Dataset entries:

::::

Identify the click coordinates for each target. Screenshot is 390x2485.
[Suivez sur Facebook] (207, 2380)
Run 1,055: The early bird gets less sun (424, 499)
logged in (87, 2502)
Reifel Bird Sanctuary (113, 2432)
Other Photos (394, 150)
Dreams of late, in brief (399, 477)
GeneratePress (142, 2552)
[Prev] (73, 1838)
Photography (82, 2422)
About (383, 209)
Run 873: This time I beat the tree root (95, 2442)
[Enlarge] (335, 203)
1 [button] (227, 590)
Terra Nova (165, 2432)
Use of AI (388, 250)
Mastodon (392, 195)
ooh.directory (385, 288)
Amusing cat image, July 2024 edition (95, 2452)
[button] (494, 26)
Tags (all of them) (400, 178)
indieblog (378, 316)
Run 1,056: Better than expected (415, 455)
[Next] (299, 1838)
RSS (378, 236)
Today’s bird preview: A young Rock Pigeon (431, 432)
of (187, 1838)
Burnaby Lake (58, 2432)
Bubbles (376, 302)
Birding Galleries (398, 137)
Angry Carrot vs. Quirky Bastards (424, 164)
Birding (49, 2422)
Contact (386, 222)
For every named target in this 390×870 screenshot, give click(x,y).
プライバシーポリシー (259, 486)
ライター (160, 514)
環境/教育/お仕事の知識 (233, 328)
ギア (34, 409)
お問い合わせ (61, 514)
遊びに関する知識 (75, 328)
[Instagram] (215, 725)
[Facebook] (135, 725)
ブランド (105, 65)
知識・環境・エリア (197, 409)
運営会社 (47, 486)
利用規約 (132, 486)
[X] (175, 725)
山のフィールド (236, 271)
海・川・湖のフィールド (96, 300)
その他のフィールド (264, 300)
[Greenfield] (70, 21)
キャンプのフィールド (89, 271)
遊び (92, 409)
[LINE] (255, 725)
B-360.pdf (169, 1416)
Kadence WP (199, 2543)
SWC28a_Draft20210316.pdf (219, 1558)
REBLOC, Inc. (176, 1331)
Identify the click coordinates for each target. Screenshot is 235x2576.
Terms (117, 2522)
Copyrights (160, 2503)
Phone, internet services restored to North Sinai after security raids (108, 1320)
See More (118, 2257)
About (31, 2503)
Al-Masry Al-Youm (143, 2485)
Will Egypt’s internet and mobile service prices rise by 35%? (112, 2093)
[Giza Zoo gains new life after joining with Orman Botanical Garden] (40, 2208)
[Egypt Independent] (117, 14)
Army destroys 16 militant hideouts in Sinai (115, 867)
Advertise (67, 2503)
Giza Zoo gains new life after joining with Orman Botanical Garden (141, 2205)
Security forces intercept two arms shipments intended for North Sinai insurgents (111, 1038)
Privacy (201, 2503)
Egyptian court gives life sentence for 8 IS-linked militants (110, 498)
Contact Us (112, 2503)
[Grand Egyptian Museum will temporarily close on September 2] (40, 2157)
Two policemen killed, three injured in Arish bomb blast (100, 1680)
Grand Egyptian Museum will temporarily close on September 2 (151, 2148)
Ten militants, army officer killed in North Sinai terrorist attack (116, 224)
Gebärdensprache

::::

## Directions for this task
Print the lines above from the one with "See More (118, 2257)" through the one with "[Grand Egyptian Museum", both included, exactly as written and nothing more.

## Finished task
See More (118, 2257)
About (31, 2503)
Al-Masry Al-Youm (143, 2485)
Will Egypt’s internet and mobile service prices rise by 35%? (112, 2093)
[Giza Zoo gains new life after joining with Orman Botanical Garden] (40, 2208)
[Egypt Independent] (117, 14)
Army destroys 16 militant hideouts in Sinai (115, 867)
Advertise (67, 2503)
Giza Zoo gains new life after joining with Orman Botanical Garden (141, 2205)
Security forces intercept two arms shipments intended for North Sinai insurgents (111, 1038)
Privacy (201, 2503)
Egyptian court gives life sentence for 8 IS-linked militants (110, 498)
Contact Us (112, 2503)
[Grand Egyptian Museum will temporarily close on September 2] (40, 2157)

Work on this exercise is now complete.